3. Sometimes waiting can have a benefit in the short term.  I heard of a missionary who did not receive her monthly check.  She was seriously ill and because of no money had to live on oatmeal and canned milk. She received her check thirty days later.  After mentioning this incident while on furlough a doctor asked the nature of her illness.  She described the intestinal digestive trouble she had been having and the doctor said, "If your check had arrived on time and you had been eating your current diet you would now be dead, because the best treatment for your illness was a thirty-day oatmeal diet."  You know, our problem is that we do not wait upon the Lord.  We forget that it's through faith and patience that we obtain God’s promises.

Waiting is best paired with trusting.  It is in our trust of the Lord that we can demonstrate patience.  It is natural for children to trust their parents, even though parents sometimes fail to keep their promises.  Our heavenly Father, however, never makes promises He won't keep.  Nevertheless, His plan may take more time than we expect.  Rather than acting like impatient children as we wait for God's will to unfold, we need to have confidence in God's perfect timing and wisdom.  Trust is part of faith; if we truly believe in the Lord as our Savior and King, then we have more than ample reason to trust Him and His timing and wisdom.

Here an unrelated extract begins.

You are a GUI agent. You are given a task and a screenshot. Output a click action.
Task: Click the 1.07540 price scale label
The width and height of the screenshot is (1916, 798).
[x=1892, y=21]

Patience is a good life lesson.  Psalm 25:4-5 asks the Lord to teach us His ways.  And we know that His ways are foreign to us--his ways are not our ways; they are higher than our ways. Isaiah 55:8-9 tells us that His "thoughts are not your thoughts, neither are your ways my ways, declares the LORD. For as the heavens are higher than the earth, so are my ways higher than your ways and my thoughts than your thoughts."  So we need Him to teach us His ways, "For a thousand years in your sight are but as yesterday when it is past, or as a watch in the night." (Psalm 90:4)  He will help us develop the patience which the Scriptures urge upon us.  Just as James directs us to ask God for wisdom (James 1:5), we also ought to ask Him to develop patience within us. He can and will teach us.  "Teach me your way, O LORD, that I may walk in your truth; unite my heart to fear your name." (Psalm 86:11)  He promises that He will instruct us, in Psalm 32:8, and will counsel us as we go about learning and developing this "spiritual fruit".  God is a good Teacher; Christ's disciples asked Him to teach them prayer, teach them what the signs of the end of the age would be, teach them what parables meant, and more.  May we be apt students and learn ably, applying what He teaches, and growing as Christians.